- _Work order_: Lines to restate from the data below: from the one containing "Task: Click the terminal scrollbar thumb" to the one containing "This screenshot has height=452, width=800.", both included. Give them again exactly, and only them.

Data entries
==============================

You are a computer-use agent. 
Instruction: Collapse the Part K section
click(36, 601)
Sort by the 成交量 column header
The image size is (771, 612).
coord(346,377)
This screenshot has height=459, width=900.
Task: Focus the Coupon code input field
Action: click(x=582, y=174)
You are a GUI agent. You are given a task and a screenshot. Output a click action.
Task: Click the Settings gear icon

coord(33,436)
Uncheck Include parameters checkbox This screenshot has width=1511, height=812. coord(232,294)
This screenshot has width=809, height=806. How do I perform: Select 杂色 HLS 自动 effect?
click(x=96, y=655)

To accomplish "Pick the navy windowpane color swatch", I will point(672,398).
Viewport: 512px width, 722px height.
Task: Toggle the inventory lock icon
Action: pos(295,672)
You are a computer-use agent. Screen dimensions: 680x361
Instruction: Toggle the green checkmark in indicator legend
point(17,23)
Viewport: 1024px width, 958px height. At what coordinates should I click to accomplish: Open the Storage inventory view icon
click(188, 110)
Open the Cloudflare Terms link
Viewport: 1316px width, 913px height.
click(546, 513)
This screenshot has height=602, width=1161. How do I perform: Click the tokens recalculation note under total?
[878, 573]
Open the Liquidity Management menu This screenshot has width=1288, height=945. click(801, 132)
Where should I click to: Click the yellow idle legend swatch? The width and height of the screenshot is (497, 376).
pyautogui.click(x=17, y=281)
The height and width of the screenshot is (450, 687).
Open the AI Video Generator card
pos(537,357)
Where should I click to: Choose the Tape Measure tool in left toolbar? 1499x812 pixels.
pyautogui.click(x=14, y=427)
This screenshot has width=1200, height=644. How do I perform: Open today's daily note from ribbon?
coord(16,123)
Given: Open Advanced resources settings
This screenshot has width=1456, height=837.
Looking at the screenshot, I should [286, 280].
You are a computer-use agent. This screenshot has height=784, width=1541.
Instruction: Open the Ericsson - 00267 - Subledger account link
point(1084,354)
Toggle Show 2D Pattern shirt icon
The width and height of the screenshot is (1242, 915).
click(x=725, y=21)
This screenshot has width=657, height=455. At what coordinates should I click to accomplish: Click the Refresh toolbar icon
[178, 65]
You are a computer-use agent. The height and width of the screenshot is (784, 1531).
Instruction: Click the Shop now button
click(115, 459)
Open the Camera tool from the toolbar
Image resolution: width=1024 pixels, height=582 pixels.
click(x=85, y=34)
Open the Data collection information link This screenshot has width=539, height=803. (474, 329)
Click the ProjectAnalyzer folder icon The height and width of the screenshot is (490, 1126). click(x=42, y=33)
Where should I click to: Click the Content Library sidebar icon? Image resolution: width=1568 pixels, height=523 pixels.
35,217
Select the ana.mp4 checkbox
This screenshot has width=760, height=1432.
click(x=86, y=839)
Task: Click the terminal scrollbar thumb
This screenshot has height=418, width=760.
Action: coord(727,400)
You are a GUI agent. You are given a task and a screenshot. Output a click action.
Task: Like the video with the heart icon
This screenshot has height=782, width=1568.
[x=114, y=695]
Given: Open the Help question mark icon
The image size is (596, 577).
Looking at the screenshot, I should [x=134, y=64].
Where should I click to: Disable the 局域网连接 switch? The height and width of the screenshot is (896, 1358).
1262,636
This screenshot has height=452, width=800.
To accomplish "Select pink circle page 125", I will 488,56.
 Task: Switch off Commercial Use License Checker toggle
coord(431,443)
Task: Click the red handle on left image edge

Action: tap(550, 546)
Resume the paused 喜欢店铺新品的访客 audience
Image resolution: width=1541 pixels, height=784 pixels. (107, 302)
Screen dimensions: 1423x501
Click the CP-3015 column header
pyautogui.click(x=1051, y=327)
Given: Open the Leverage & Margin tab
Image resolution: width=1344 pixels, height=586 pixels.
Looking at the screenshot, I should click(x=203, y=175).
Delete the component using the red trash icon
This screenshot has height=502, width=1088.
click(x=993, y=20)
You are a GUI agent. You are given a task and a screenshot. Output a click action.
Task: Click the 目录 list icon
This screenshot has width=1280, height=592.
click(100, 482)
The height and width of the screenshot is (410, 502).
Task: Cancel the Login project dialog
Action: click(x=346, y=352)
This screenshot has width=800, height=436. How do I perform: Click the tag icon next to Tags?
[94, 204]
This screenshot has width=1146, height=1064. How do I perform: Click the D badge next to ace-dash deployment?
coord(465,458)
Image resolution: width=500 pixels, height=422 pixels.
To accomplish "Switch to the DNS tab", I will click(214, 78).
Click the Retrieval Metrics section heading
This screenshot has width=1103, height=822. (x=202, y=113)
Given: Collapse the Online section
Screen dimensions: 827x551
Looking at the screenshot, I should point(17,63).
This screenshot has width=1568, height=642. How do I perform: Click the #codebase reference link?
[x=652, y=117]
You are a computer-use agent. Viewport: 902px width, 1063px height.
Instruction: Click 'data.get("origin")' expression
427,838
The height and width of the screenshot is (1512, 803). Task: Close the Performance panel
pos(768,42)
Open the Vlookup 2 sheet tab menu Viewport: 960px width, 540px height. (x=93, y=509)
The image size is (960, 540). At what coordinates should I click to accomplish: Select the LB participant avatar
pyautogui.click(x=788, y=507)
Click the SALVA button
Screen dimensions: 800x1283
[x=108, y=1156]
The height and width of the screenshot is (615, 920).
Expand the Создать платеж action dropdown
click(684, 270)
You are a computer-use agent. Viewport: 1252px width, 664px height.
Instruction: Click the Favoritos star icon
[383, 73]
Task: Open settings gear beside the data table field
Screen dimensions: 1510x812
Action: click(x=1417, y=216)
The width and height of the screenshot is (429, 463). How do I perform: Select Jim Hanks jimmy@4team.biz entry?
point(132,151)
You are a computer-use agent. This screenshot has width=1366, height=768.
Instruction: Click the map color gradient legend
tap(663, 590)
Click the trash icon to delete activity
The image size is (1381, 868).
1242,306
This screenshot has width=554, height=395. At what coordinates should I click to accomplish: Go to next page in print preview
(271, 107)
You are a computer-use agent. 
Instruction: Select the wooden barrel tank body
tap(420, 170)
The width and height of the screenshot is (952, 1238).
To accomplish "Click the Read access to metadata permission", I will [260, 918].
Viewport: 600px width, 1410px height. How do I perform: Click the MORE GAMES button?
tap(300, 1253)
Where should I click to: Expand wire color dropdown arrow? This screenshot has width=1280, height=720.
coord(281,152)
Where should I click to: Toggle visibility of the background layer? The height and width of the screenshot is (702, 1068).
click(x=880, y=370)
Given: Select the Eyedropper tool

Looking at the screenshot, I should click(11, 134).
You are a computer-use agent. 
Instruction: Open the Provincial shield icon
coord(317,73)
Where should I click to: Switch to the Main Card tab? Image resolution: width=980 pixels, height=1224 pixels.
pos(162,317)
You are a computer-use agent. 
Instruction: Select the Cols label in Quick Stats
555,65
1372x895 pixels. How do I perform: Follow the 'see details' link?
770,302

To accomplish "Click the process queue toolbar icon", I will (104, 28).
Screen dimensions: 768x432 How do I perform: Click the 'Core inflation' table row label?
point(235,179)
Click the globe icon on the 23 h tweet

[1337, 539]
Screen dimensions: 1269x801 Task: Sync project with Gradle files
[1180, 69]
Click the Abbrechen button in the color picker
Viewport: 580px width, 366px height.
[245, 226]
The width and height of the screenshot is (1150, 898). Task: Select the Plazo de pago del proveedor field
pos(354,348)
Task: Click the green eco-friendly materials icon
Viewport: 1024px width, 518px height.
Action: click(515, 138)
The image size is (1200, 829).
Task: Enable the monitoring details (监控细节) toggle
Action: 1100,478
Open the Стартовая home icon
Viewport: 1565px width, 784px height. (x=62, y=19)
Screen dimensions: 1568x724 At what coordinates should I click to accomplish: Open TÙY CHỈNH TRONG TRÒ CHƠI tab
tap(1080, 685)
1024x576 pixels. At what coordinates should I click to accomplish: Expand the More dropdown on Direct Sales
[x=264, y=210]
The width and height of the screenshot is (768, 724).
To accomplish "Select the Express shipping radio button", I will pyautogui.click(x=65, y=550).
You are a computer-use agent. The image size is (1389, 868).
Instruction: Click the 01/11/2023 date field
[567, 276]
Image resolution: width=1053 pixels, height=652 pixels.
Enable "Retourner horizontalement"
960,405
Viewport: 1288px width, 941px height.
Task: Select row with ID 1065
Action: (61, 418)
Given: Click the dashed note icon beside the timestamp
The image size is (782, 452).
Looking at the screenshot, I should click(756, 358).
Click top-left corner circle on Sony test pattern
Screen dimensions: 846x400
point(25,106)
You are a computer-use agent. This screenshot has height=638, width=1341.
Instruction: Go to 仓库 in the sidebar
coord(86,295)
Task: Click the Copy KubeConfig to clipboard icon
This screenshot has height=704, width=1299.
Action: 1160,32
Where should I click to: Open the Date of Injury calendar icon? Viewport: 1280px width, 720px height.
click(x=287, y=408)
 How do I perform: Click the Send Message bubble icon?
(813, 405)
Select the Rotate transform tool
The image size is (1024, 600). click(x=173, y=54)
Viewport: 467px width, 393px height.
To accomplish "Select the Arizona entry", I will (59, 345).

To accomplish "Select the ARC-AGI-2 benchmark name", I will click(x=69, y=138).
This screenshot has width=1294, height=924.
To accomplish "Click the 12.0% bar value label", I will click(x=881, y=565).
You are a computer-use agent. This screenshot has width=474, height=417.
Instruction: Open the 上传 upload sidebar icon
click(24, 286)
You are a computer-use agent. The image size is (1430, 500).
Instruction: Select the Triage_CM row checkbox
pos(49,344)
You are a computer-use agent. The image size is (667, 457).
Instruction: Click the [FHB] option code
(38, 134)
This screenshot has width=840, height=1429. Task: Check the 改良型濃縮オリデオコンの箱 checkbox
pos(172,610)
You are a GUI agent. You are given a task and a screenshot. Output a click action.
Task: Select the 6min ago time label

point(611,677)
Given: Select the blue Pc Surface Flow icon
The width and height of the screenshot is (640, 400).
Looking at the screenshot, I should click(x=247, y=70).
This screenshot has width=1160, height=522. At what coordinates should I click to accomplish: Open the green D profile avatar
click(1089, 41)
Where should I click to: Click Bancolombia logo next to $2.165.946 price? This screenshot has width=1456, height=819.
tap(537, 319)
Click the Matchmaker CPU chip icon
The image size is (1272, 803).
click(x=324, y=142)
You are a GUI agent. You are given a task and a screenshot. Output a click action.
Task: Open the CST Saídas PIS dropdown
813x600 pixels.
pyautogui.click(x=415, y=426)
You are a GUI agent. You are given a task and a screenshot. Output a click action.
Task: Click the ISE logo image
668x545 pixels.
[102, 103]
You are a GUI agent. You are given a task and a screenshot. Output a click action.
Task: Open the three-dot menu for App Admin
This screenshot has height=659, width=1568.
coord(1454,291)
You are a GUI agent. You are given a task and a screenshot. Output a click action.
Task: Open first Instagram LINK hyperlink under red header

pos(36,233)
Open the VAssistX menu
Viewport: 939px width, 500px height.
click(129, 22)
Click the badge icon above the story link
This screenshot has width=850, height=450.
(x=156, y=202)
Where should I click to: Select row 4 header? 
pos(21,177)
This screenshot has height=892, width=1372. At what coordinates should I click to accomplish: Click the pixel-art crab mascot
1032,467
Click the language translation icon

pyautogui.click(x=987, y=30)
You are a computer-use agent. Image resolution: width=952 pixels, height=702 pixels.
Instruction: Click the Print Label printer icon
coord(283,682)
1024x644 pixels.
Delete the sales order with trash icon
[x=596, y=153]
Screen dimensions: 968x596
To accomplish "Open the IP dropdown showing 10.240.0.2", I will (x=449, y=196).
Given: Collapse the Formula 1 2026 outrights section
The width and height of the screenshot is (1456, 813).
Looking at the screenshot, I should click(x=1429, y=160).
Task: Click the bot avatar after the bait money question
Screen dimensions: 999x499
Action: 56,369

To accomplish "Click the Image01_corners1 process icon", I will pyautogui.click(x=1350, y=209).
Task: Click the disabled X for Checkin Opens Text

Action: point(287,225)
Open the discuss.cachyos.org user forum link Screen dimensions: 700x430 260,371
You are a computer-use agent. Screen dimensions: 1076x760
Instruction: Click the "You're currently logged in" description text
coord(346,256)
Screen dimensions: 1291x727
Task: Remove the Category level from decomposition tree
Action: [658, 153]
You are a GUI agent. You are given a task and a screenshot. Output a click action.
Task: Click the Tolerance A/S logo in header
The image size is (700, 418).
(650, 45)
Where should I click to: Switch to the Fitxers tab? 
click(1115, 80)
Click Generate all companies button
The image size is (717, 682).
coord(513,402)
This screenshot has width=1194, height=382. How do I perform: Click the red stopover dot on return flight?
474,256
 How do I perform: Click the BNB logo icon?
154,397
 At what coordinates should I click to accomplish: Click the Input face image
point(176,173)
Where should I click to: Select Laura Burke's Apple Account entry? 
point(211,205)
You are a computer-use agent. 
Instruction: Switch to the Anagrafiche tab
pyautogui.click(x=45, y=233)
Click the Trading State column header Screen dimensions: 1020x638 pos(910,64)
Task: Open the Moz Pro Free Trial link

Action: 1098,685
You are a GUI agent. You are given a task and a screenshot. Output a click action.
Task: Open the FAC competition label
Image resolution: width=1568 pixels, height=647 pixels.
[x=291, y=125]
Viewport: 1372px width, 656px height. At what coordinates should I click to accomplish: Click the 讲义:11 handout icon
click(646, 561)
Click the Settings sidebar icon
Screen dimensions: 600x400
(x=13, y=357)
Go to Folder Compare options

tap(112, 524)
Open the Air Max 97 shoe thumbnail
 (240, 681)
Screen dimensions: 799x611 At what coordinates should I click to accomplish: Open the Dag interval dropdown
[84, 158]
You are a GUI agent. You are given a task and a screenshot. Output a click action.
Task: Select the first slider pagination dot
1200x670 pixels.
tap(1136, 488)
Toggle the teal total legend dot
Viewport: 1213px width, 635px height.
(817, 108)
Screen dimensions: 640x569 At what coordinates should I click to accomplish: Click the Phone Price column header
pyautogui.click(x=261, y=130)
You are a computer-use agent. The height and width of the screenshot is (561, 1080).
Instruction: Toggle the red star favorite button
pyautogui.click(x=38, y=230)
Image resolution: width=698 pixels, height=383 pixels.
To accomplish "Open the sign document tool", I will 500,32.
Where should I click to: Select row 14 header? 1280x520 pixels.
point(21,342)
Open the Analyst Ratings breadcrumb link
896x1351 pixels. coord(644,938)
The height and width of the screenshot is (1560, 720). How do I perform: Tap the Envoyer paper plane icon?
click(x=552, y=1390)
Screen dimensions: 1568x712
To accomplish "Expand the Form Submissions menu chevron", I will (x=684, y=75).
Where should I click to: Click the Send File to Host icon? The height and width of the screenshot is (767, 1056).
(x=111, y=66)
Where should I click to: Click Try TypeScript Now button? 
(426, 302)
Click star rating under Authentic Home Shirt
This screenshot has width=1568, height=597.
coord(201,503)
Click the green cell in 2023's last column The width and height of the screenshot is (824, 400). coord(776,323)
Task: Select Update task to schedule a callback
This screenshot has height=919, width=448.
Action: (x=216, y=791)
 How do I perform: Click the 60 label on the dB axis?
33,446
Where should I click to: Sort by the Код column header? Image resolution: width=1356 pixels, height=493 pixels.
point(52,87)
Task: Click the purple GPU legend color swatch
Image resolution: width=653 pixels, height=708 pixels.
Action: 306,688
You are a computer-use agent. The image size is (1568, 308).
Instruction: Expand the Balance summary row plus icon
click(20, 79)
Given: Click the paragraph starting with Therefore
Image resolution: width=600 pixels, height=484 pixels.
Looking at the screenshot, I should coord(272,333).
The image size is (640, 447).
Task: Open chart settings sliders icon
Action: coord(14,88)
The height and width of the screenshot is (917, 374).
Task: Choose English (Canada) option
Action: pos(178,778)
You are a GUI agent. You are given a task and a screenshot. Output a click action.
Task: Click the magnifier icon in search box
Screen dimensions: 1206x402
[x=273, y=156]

==============================

- _Response_:
Task: Click the terminal scrollbar thumb
This screenshot has height=418, width=760.
Action: coord(727,400)
You are a GUI agent. You are given a task and a screenshot. Output a click action.
Task: Like the video with the heart icon
This screenshot has height=782, width=1568.
[x=114, y=695]
Given: Open the Help question mark icon
The image size is (596, 577).
Looking at the screenshot, I should [x=134, y=64].
Where should I click to: Disable the 局域网连接 switch? The height and width of the screenshot is (896, 1358).
1262,636
This screenshot has height=452, width=800.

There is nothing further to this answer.